You, the reader, should be aware of my affluence of love for literature in all its forms, for instance: the novel, the novella, the short story, the poem, and the comic strip - which, in its own right, is a literary and creative milestone tantamount in importance to Shakespeare.
However, without doubt, one of my favorite genres of literature is: the memo. From the shady corporate memo to the internal government top-secret, not-released-to-the-public-until-years-after-it-matters memo, memos interest me for a number of reasons. Most prominent of these is the all-too-human emotions memos ? in the most sterile, inhuman way possible - convey: fears, misgivings, wants, rabid lusts, and damnable dishonesties... Oh, sorry, that's not an emotion.
Also not unfamiliar to the reader should be my love of literary devices: litotes, puns, metaphors, similes, analogies, syllogisms, and ironies ? specifically those that are dramatic in nature. Truly, these are the weapons of the greatest warriors ? and of the lowliest demagogues.
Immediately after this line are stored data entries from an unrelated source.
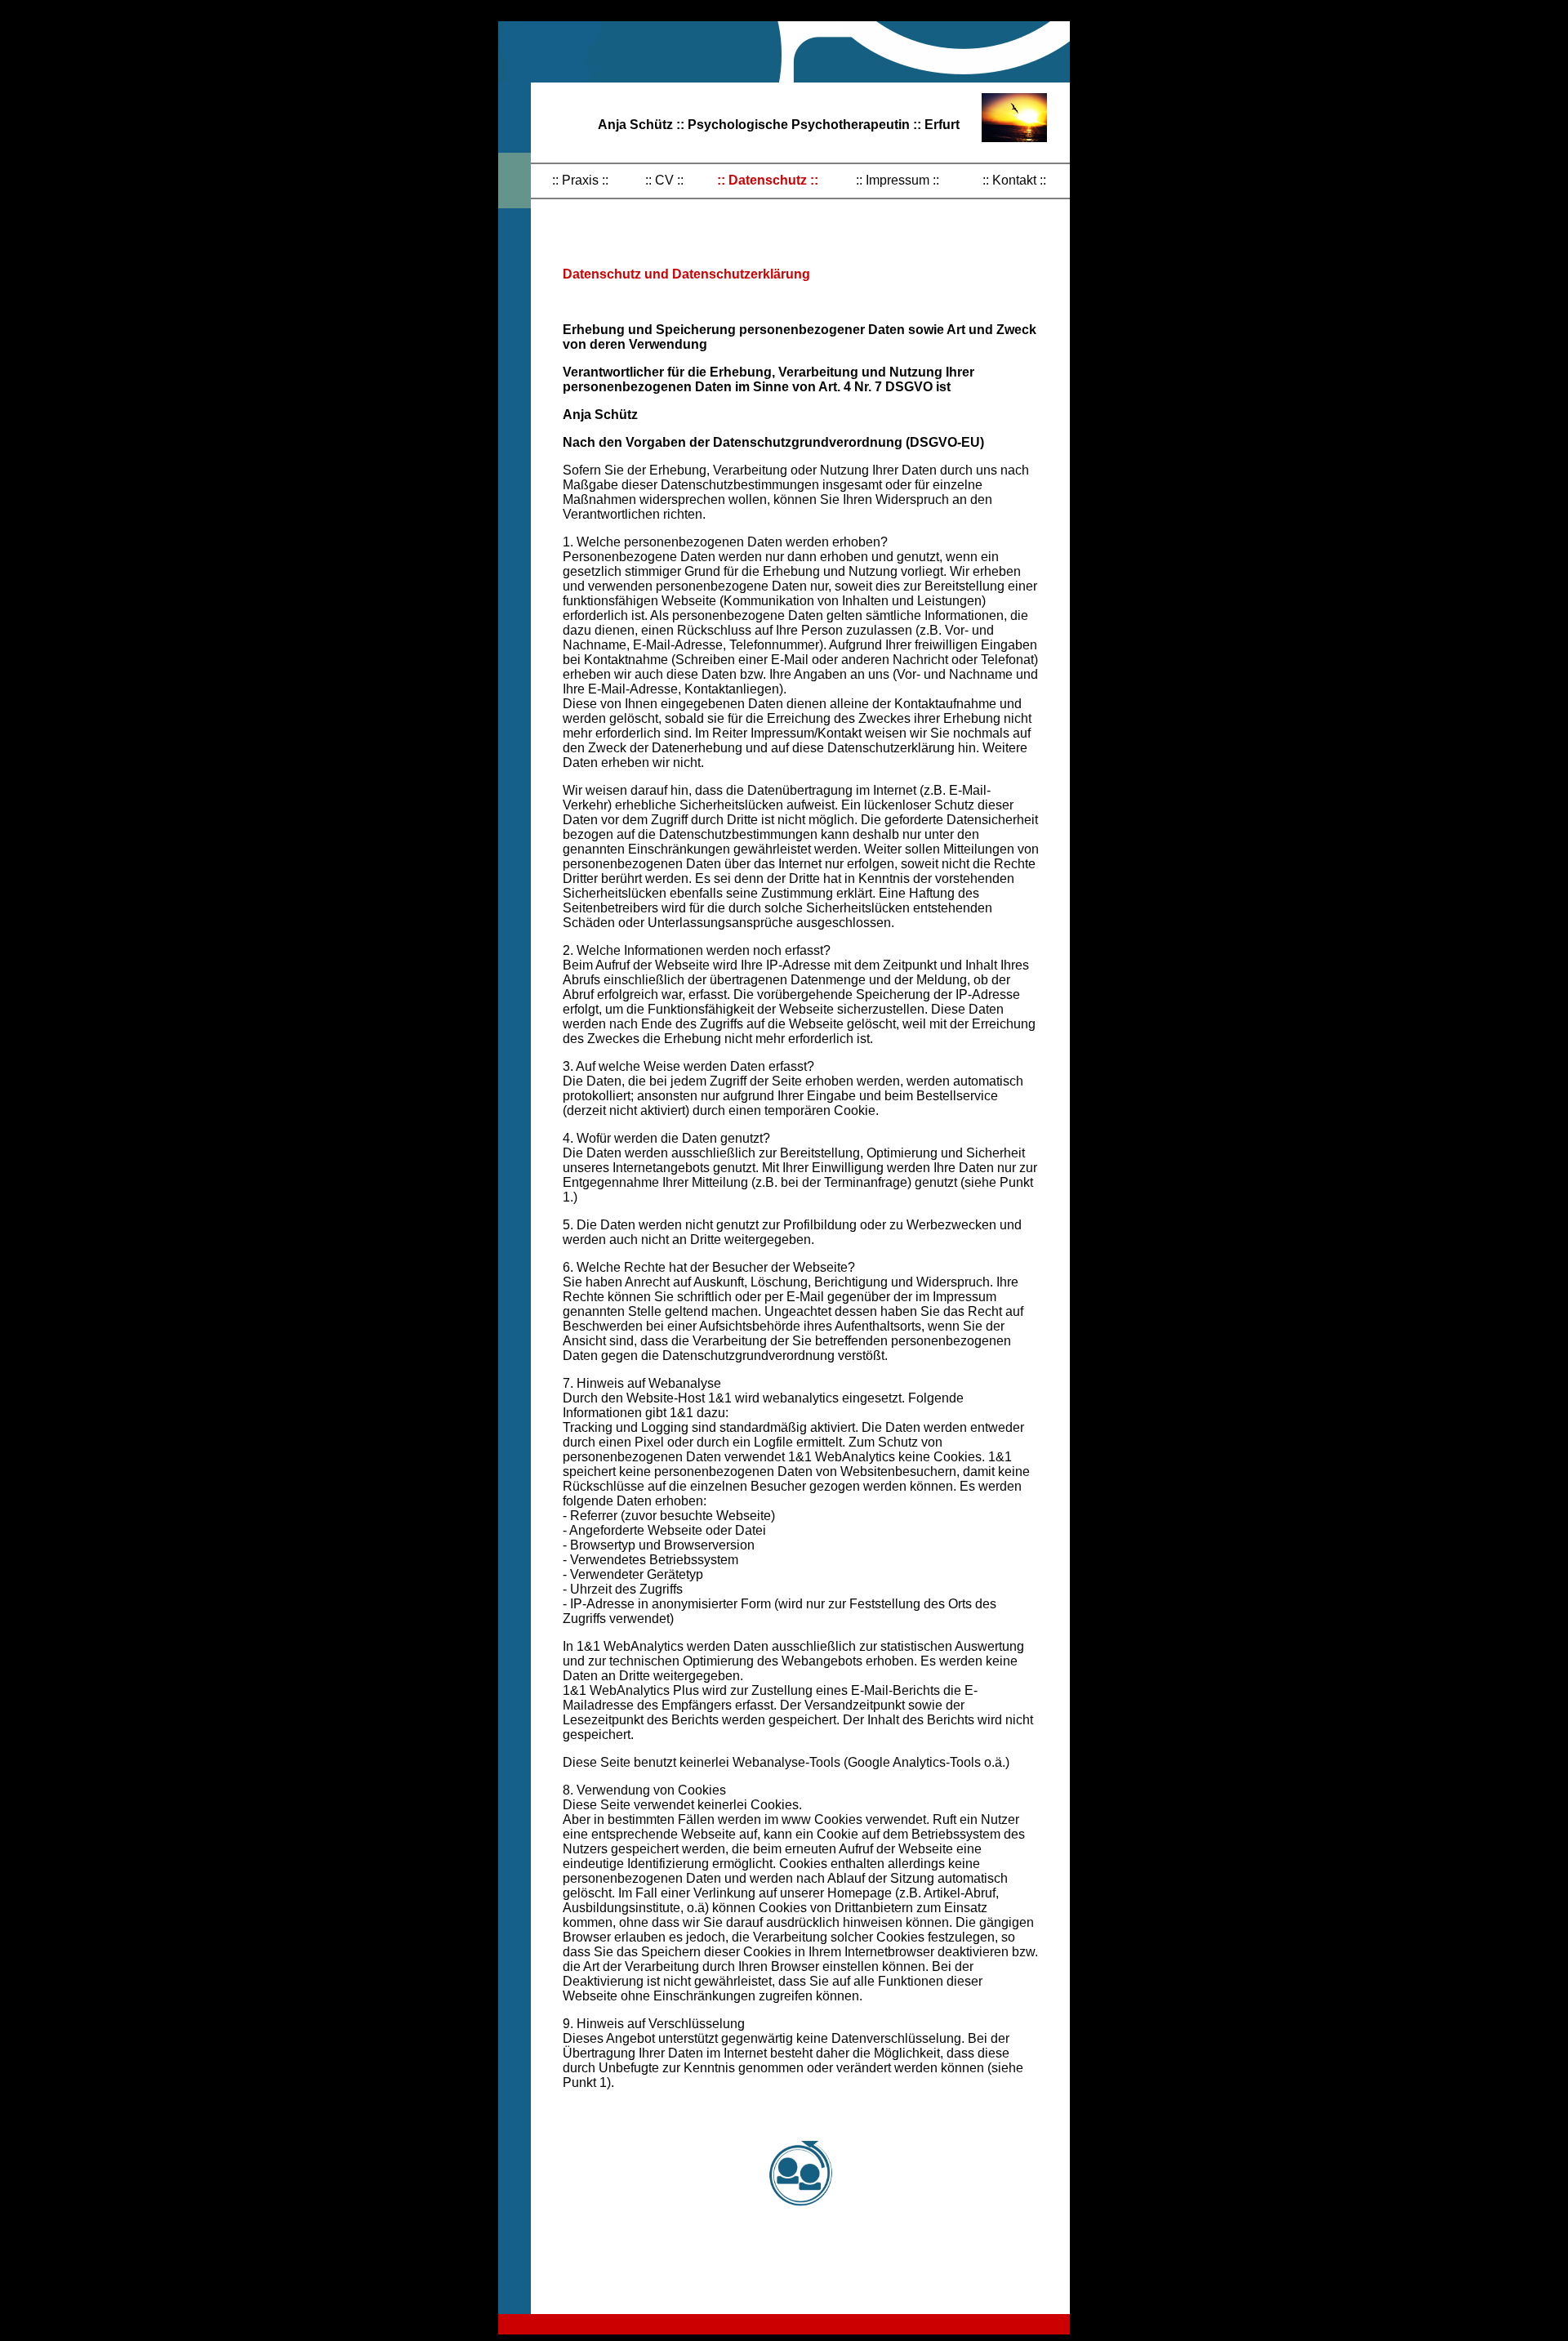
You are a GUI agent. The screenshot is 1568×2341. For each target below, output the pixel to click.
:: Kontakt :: (1014, 180)
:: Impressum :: (897, 180)
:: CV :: (664, 180)
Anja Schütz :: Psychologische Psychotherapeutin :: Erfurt (779, 125)
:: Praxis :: (580, 180)
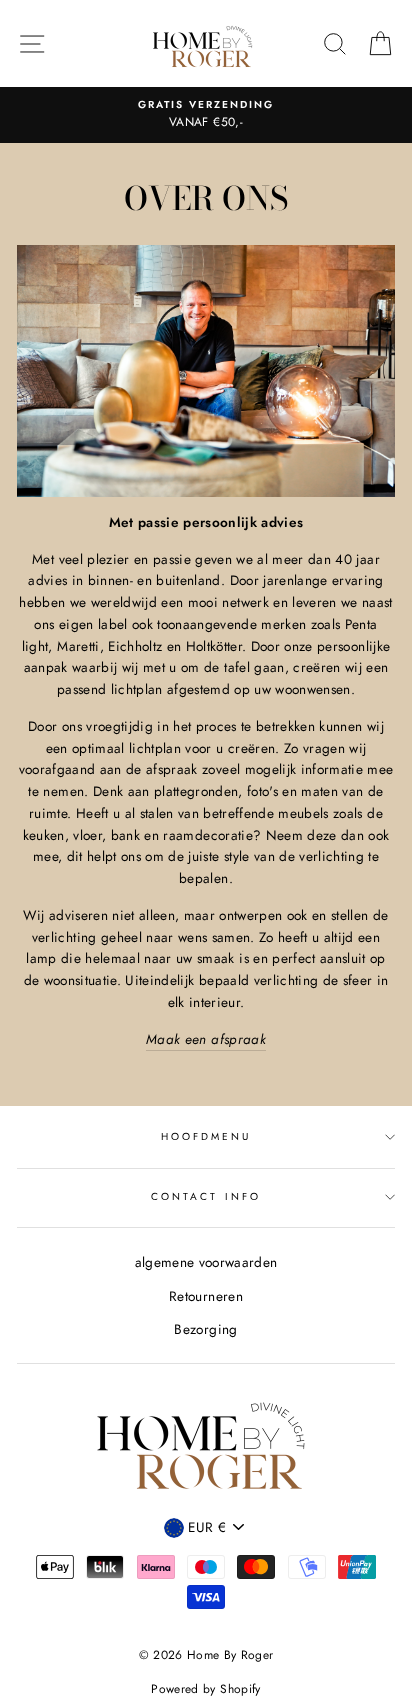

That's why I immediately fell in love with a newly released memo I found. It is a British memo, dubbed the "Downing Street Memo," written by a man named Matthew Rycroft, in which he reports on a meeting with prime minister Blair. Contained in the memorandum is info ascertained by the head of the British MI-6 (Sir Richard Dearlove, referred in the memo only by the alias "C") during a meeting in Washington. While Britons should find the info on their PM to be good reading (Blair's involvement in the conspiracy to wage war on Iraq sans just cause), the general plot of the memo is twofold:
1. Bush, by this memo's composition in mid-2002, had already decided to invade Iraq.
2. To this end, he had manipulated intelligence findings to fit his policy.
For motives unknown to the public (but that many suspect revolve around a certain three-letter word that rhymes with "boil" ? as in, "Iraq's second-largest-reserves-on-earth make me boil with mirth" and "royal" ? as in, "ExxonMobil will be living like royalty if we get our hands on Iraq's copious quantity"), Bush had decided roughly 8 months before the invasion of Iraq that Saddam Hussein must relinquish his iron grasp on the Iraqi people and their sweet, seductive crude. George made clear that Saddam must give up his weapons of mass destruction, or he would use military force to bring down his regime and free the Iraqi people from not only the relentless drudgery of living under Hussein, but also the relentless drudgery of living period.
This poignant memo seems to be the final brick that the anti-Bush legions have been seeking to build an airtight case against the emperor; a "smoking gun" that came not in the form of Condi's mushroom cloud, but rather in the form of a great mushrooming of evidence that Bush misconducted the war and, now, that he didn't even have a good reason for it.
I must say that our Prospero has done an excellent job in his efforts to masque our Red Death: gone are the days of TV journalists reporting from bloody battlefields while gunfire and explosions ring from every angle (reports which were in no small part responsible for the mass protests of Vietnam). Journalists today are a much more timid, placid breed than the Woodwards and Cronkites of yore. This is partially due to the administration's aggressive means of dealing with the press, which includes, as the Washington Times reports in the article, "Hundreds of Photos of Caskets Released," repressed images of deceased soldiers that had to be coaxed from the Pentagon with a lawsuit.
Now our situation becomes clear: Bush sits back and watches while those participating in the war that he, according to this memo, orchestrated for dubious reasons, are sent by the thousands into the abattoir.
Dictionary.com defines "dramatic irony" as, "irony that occurs when the meaning of the situation is understood by the audience but not by the characters in the play."